Behind her, the crowd had fallen silent. Jade turned to face them and raised one fist in the air. The sleeve of her jacket slid down, revealing her wrist—and her O'Kane ink. More theatrics, but she knew the weight of this moment. If she did it right, maybe she wouldn't have to do it again.
"I'm the leader of this sector," she announced, letting her voice carry through the clear morning. "But I'm also an O'Kane. When I give an order, I expect it to be obeyed. This was Valerie's third chance. The next person who tries to sell initiates from the houses won't even get a second. If you want to earn a living in this sector, you'll do it by selling your own skills and bodies, not someone else's."
Some backed away. Some slipped into the shadows, fear twisting their features. But others stood, watching her, something close to respect—maybe even admiration—on their faces.
She turned her back on them, stepped over Valerie's body, and headed for the house. And finally, finally the numbness broke, swept away by serene confidence in her actions. It welled up from the core of her—strength gifted by her mother and nurtured in secret. Her heart felt no conflict.

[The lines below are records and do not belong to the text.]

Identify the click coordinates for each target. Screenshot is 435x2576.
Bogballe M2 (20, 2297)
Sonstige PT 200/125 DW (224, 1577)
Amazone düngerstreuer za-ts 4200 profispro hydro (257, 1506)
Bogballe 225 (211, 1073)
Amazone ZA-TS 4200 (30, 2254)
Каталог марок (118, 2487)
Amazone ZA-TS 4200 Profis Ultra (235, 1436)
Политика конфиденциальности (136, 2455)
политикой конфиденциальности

Valerie had posed a threat to her sector. She'd dispatched that threat and sent a message that would discourage future ones. Perhaps she'd used some of the skills Cerys had forced on her, but even more important were her mother's lessons—how to tell right from wrong, and how to use whatever power she had to protect those who had none.
This was what Jade was made for, to use every scrap of training from Cerys to tear down the world Cerys had built. And she could do it, like no one else could.
Because her mother had loved her enough to tell her she could do anything.
Chapter Twenty-Four
Poker night with the O'Kane ladies could be a lot of things—raucous, contemplative, hilarious, even obscene—but it was never, ever boring.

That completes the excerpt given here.